----- RECORDS PROVIDED -----

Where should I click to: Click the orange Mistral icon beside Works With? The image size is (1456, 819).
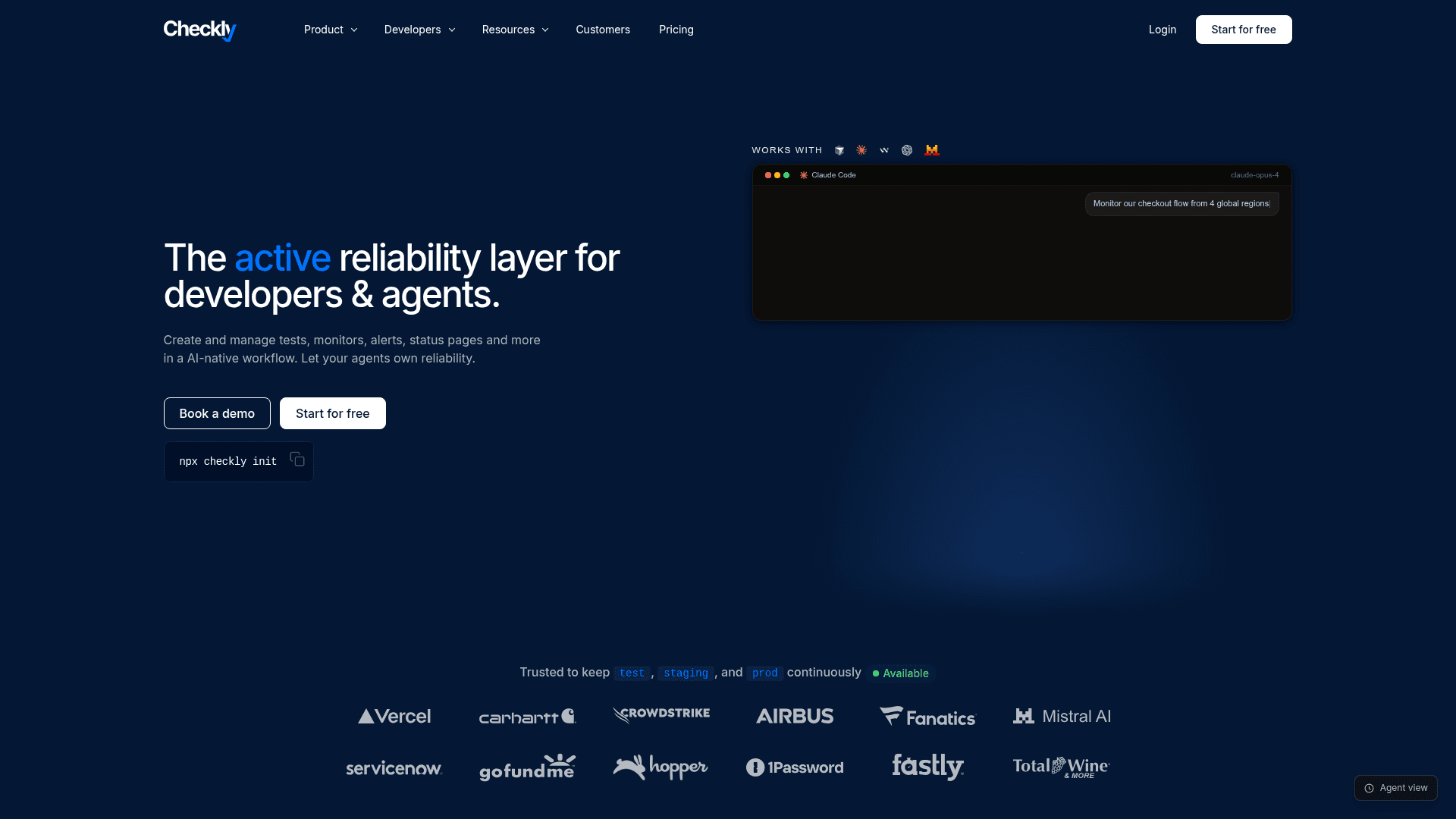tap(932, 150)
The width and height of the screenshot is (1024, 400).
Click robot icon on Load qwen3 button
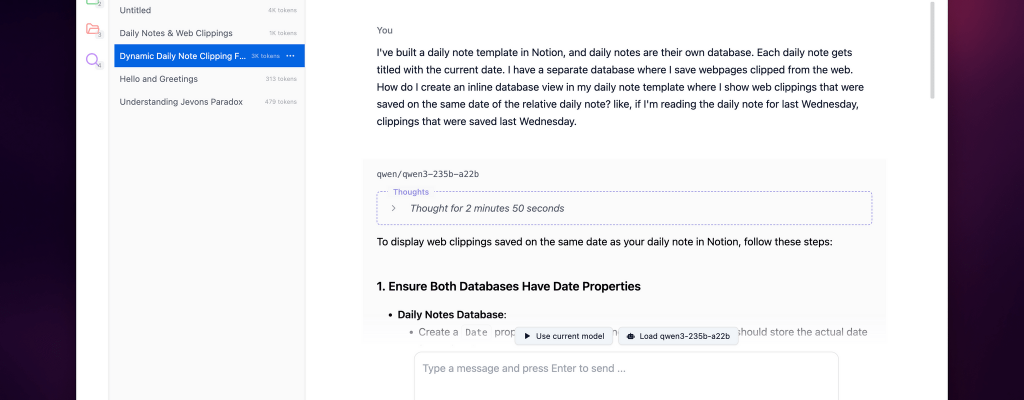coord(631,336)
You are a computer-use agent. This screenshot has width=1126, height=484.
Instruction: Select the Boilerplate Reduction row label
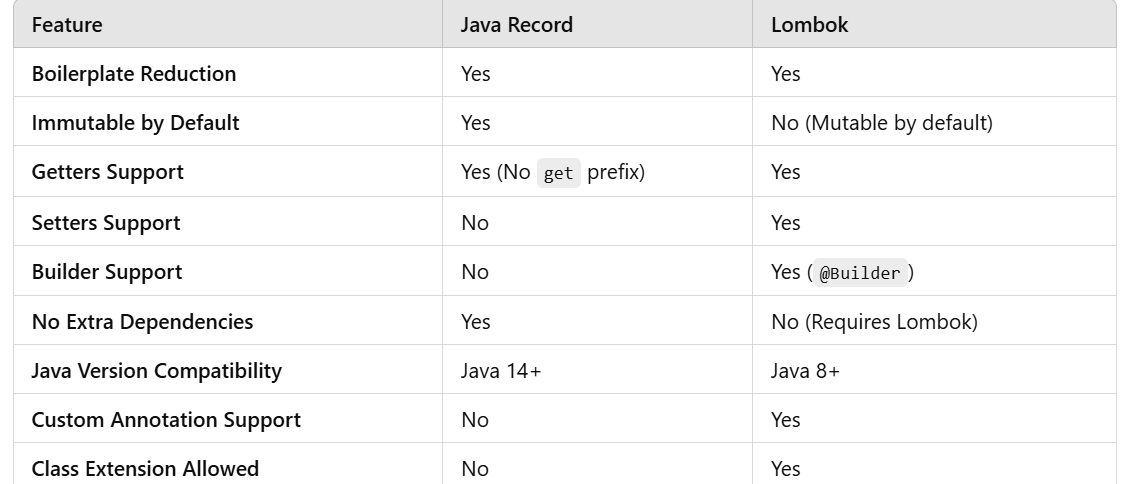pyautogui.click(x=134, y=73)
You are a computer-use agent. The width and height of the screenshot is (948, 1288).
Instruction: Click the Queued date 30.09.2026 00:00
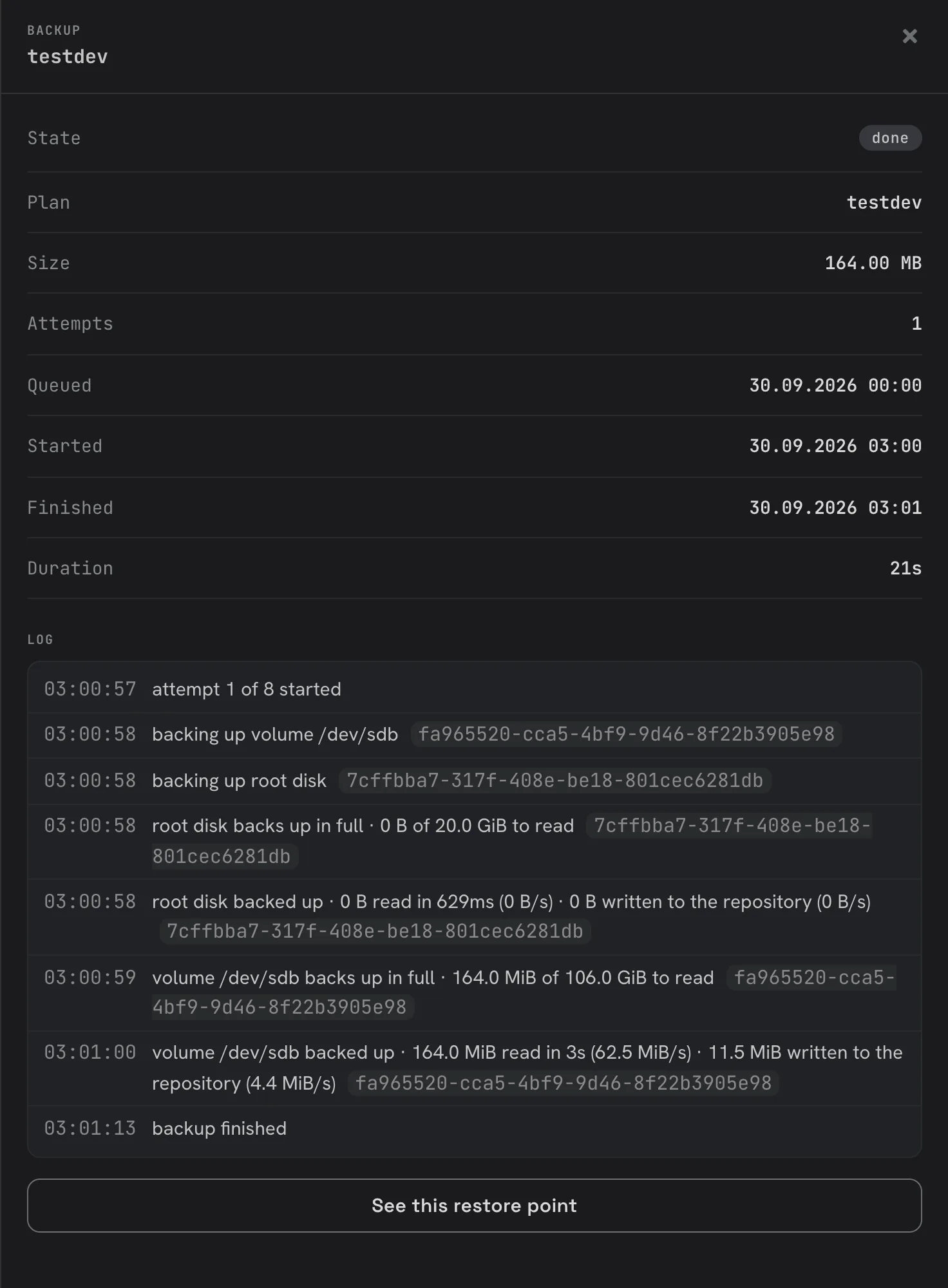pos(835,385)
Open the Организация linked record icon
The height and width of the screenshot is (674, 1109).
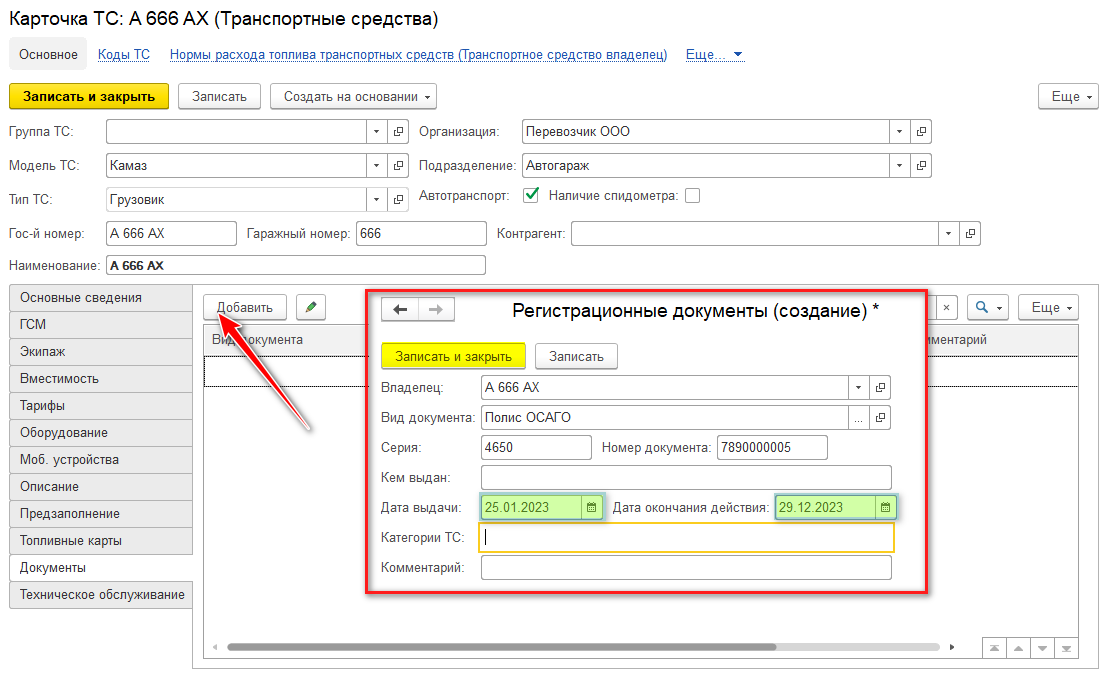(x=921, y=131)
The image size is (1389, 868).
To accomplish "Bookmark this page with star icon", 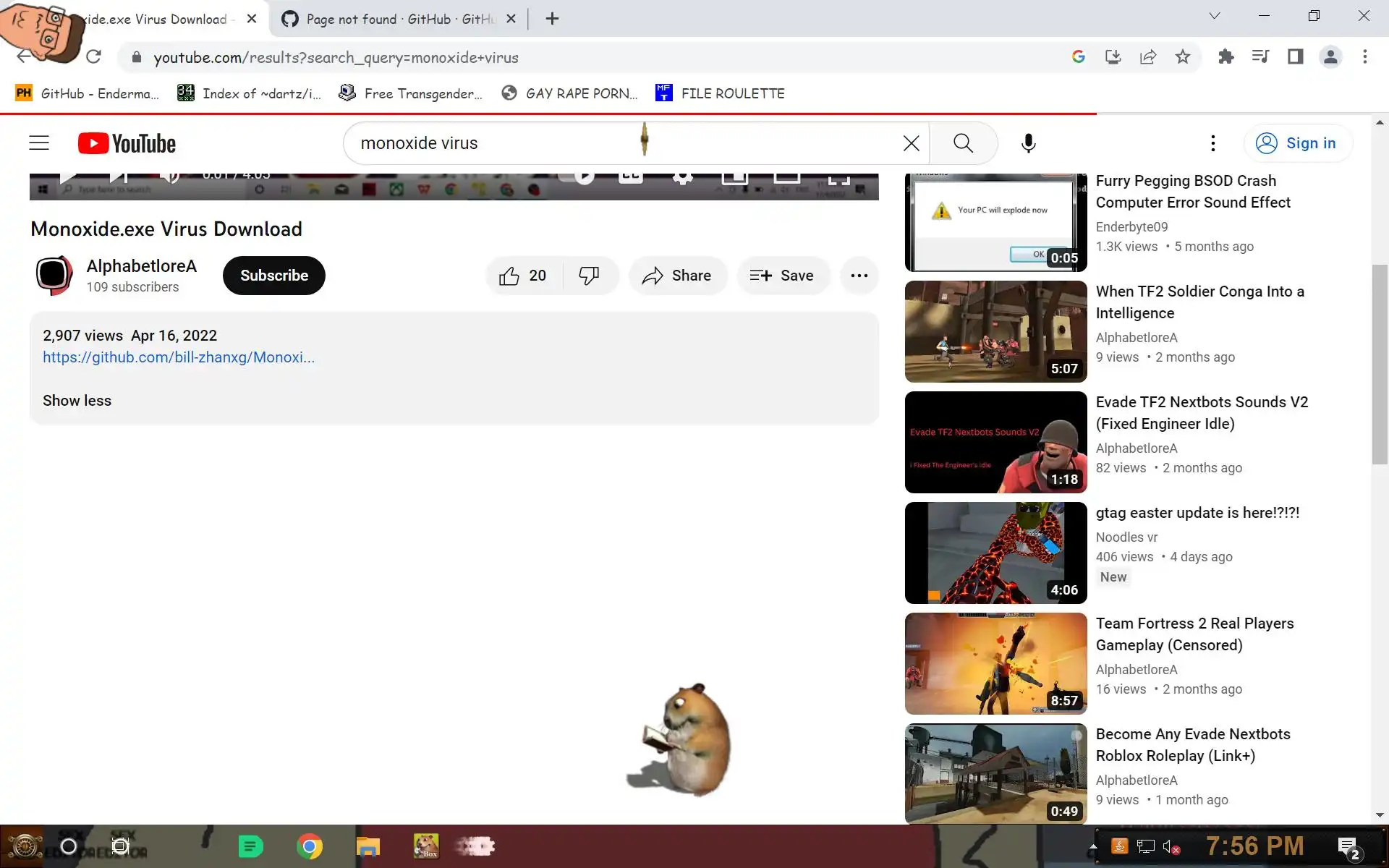I will click(x=1182, y=57).

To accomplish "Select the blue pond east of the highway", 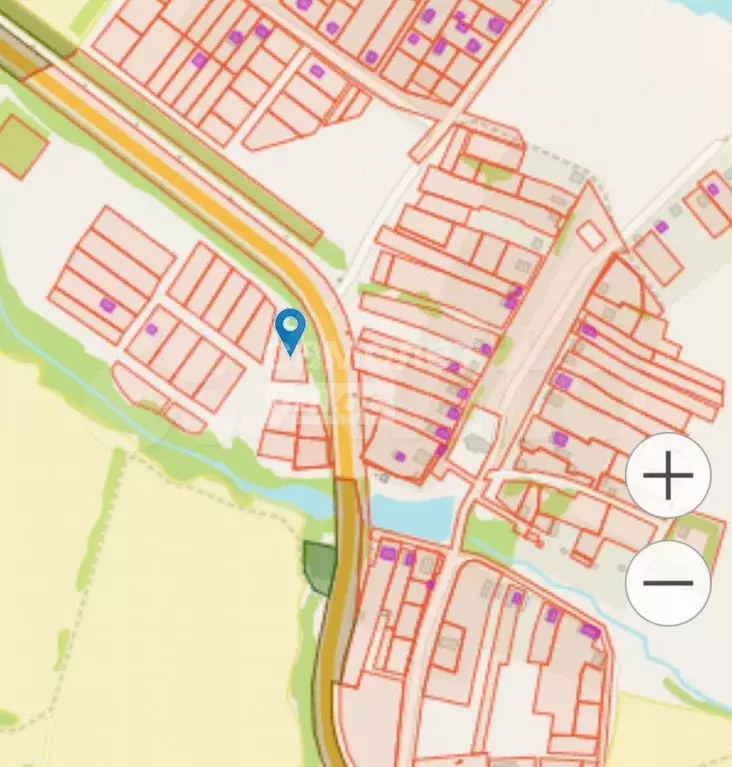I will click(x=412, y=516).
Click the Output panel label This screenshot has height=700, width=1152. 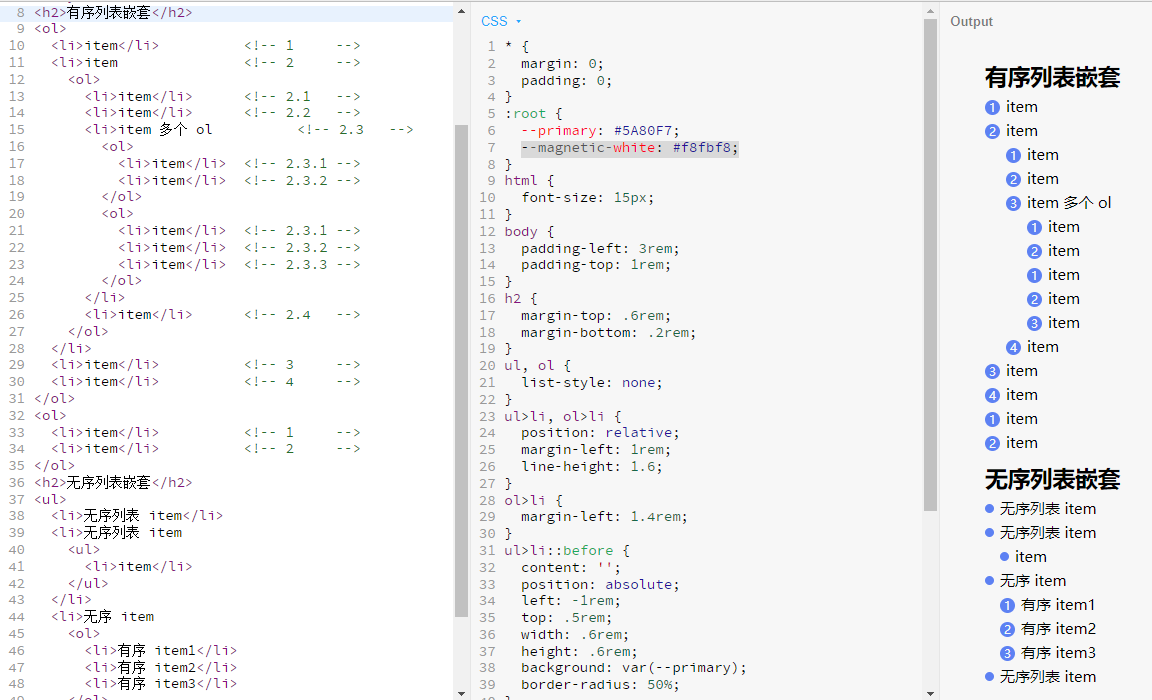(971, 21)
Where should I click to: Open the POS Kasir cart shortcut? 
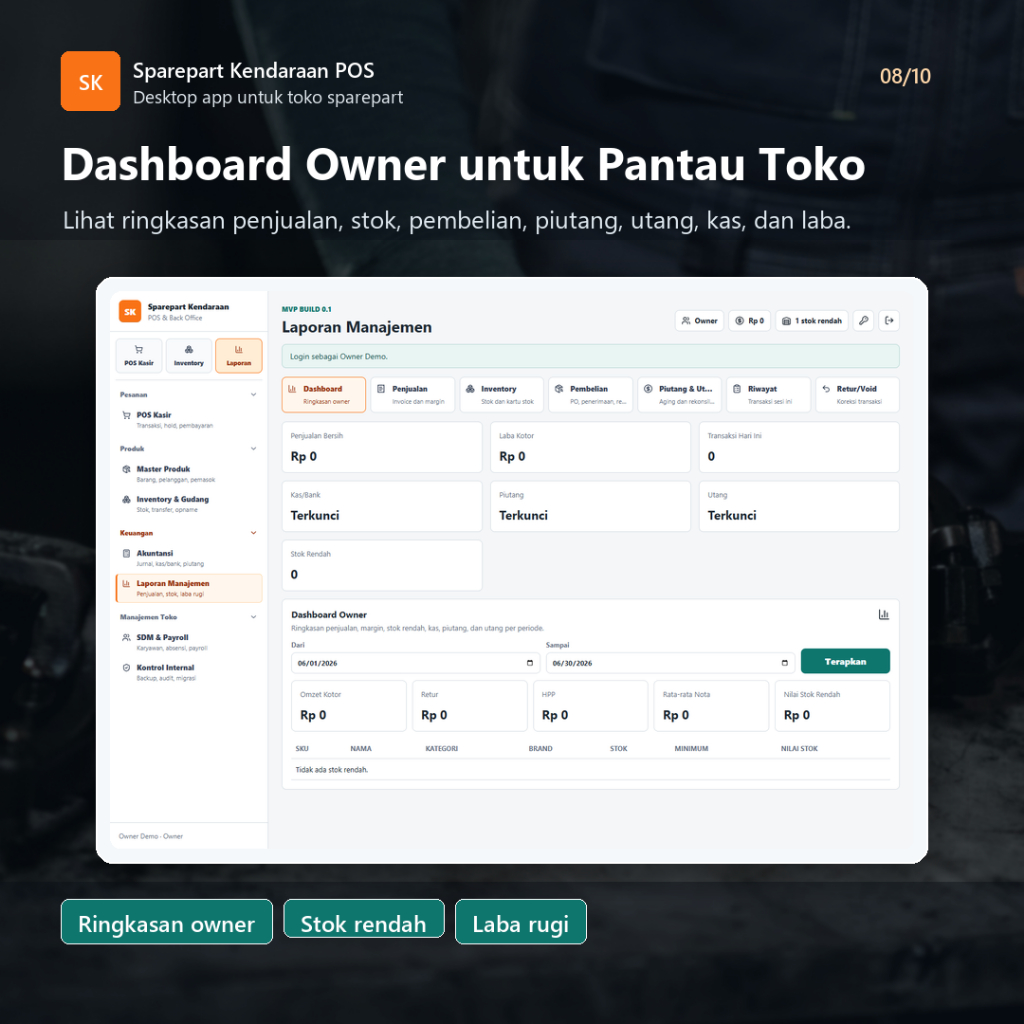(139, 355)
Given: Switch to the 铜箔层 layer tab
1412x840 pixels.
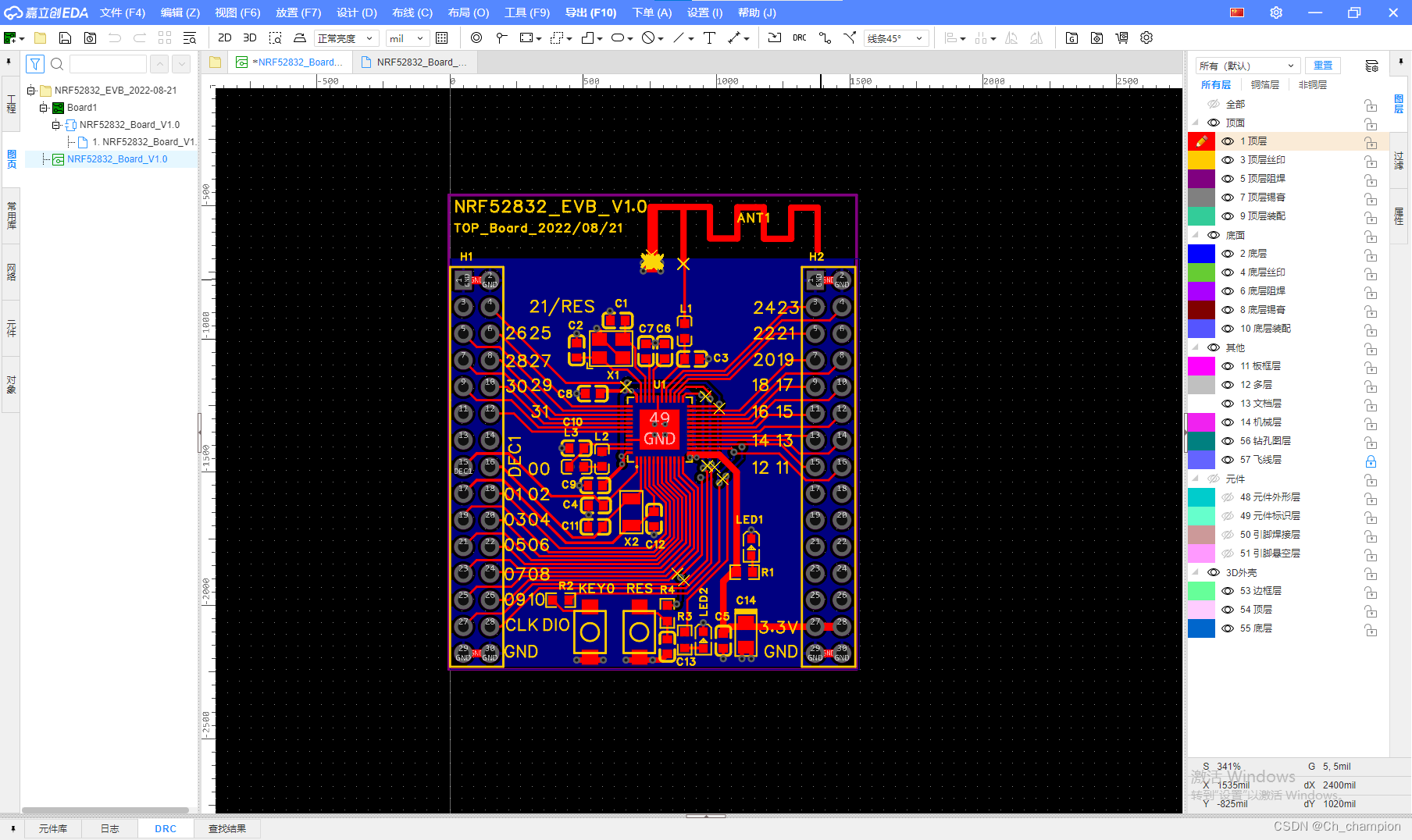Looking at the screenshot, I should click(x=1265, y=84).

-----

- _GIVEN PROBLEM_
Pick out every line of the data above that contains the word "agent", treating uppercase and lowercase letters as distinct.

- _CORRECT OUTPUT_
You are a computer-use agent. This screenshot has width=1126, height=484.
You are a computer-use agent. The width and height of the screenshot is (948, 1288).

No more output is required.